Greater density isn't helping low-income, native-born New Yorkers. The Center for an Urban Future unwittingly devised a natural experiment to test my migration hypothesis. I contend that talent churn, not greater density, drives city creativity and prosperity. The surprising findings:

New York City appears to be in a new golden age of entrepreneurship. In recent years, mid-career investment bankers, lawyers and media professionals have forged out on their own, opening everything from food trucks and restaurants to digital marketing agencies. Twenty-something college grads facing the worst job market in decades have turned to entrepreneurship in droves, establishing Internet start-ups, design firms and countless other new ventures. And immigrants from Washington Heights to Sheepshead Bay have continued to open food carts, franchises and other businesses at a rapid clip.

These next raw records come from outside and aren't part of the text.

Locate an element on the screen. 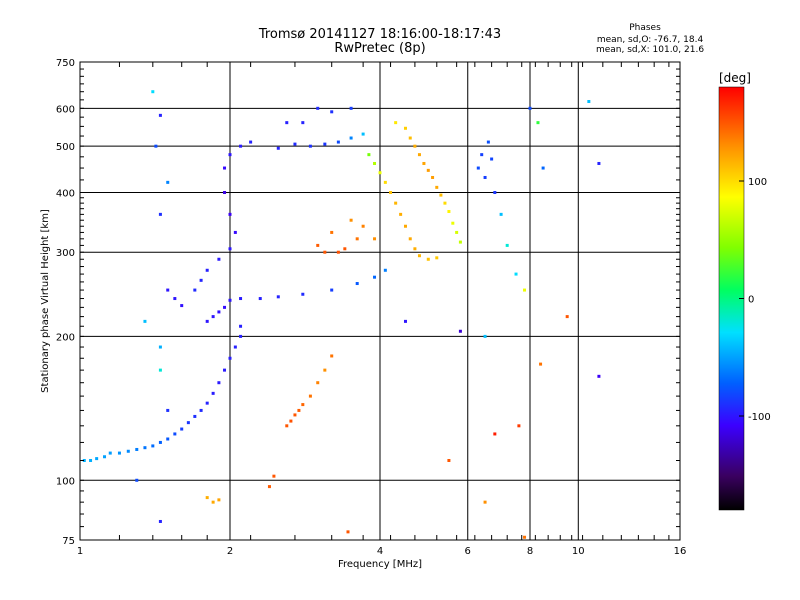 The image size is (800, 600). y-tick-label: 600 is located at coordinates (66, 110).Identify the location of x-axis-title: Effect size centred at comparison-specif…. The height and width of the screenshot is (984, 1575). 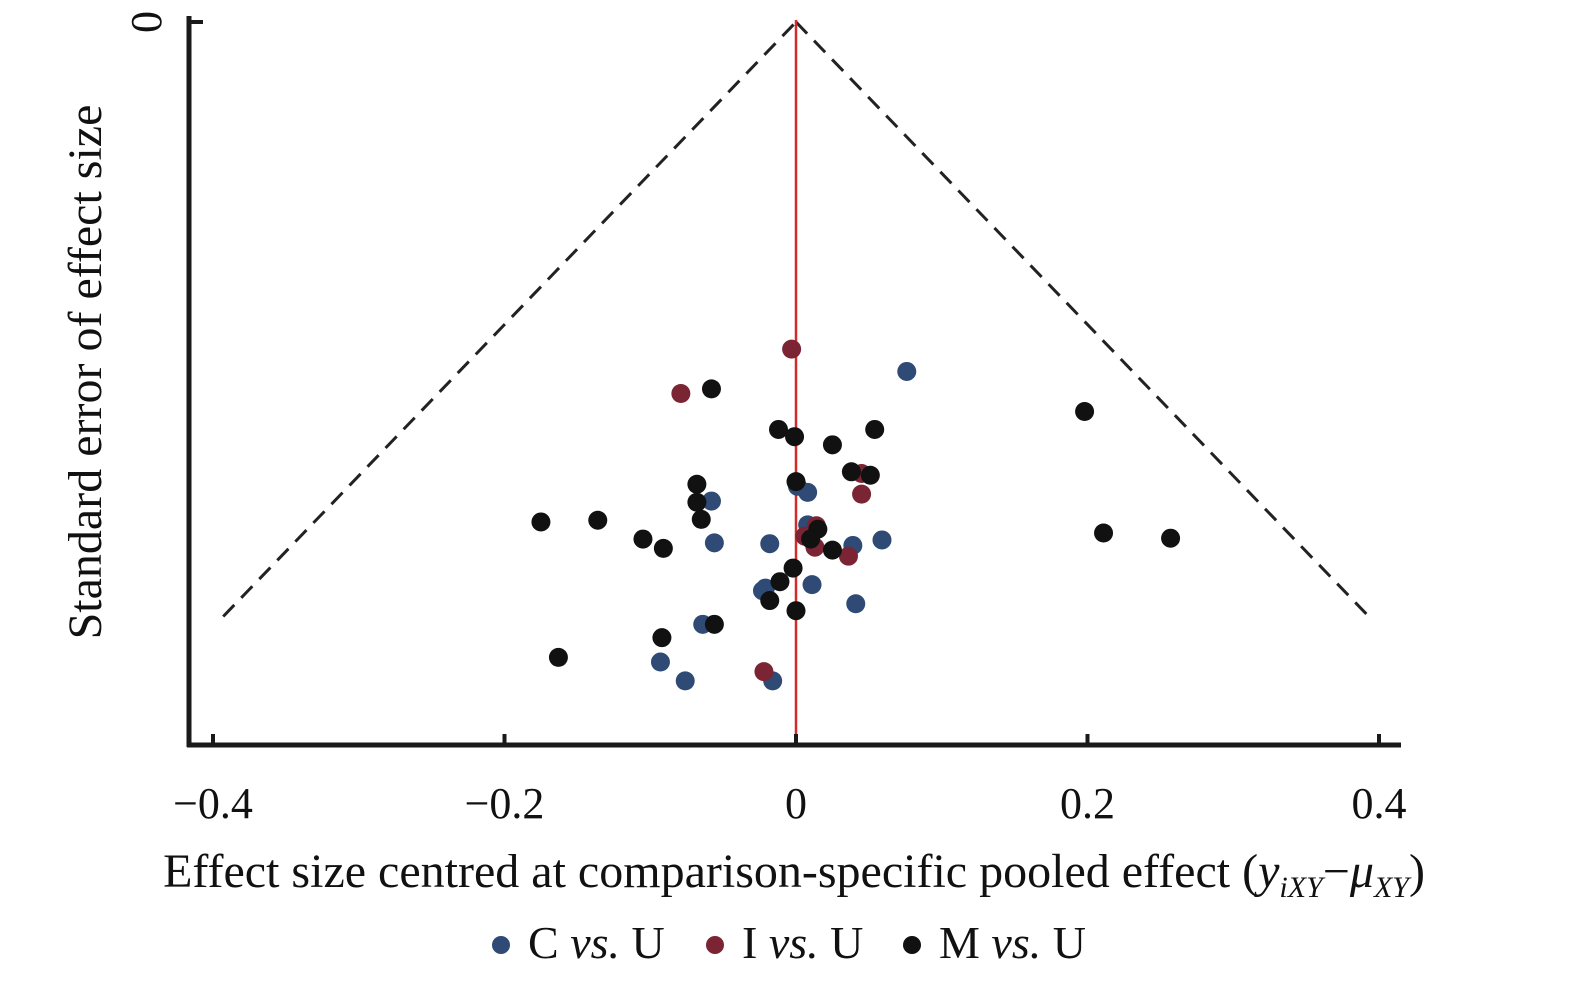
(794, 874).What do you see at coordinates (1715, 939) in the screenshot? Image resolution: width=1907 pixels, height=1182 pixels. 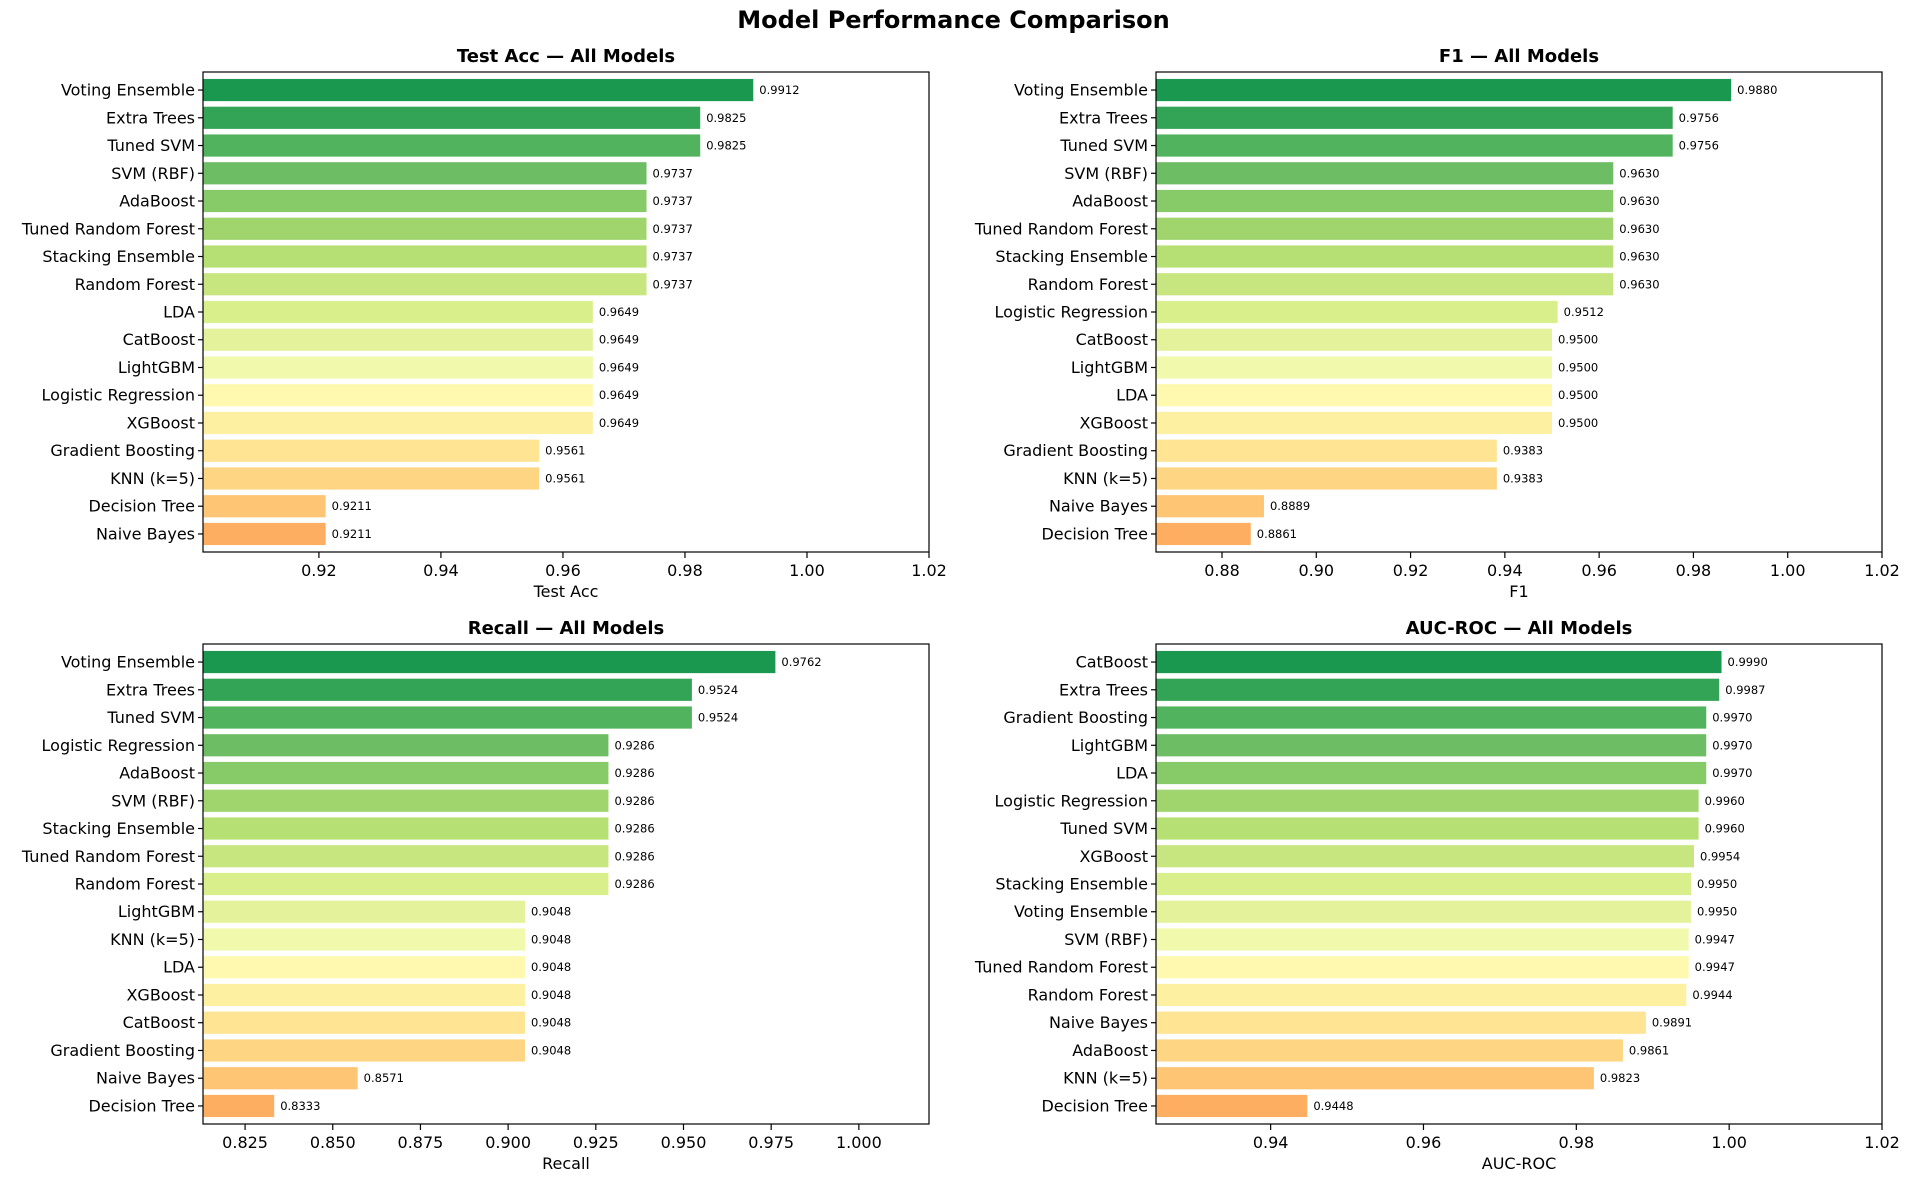 I see `data-label: 0.9947` at bounding box center [1715, 939].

But amid the veritable start-up boom, some groups have fared better than others. Among those disproportionately left out of the new-economy bonanza are low-income, native-born New Yorkers, research released today by my organization, the Center for an Urban Future, shows.

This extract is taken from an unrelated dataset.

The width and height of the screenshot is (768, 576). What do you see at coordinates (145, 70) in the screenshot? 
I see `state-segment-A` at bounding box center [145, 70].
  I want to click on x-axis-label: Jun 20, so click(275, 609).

Analyzing U.S. Census data, our researchers found that all 10 ZIP codes in the city with the lowest rates of self-employment have median incomes below $33,000, and in all but one the share of the native-born population exceeds the city average.

Emphasis added. Move or die. Immigrants are disproportionately entrepreneurial. Those who are stuck in a neighborhood tend to risk averse.

The neighborhoods with more churn (i.e. less native-born New Yorkers) are the places where the start-up magic happens.It is not a matter of financial capital or greater density. The issue is geographic mobility. Migrants are better problem solvers. They are more creative. Migration is economic development.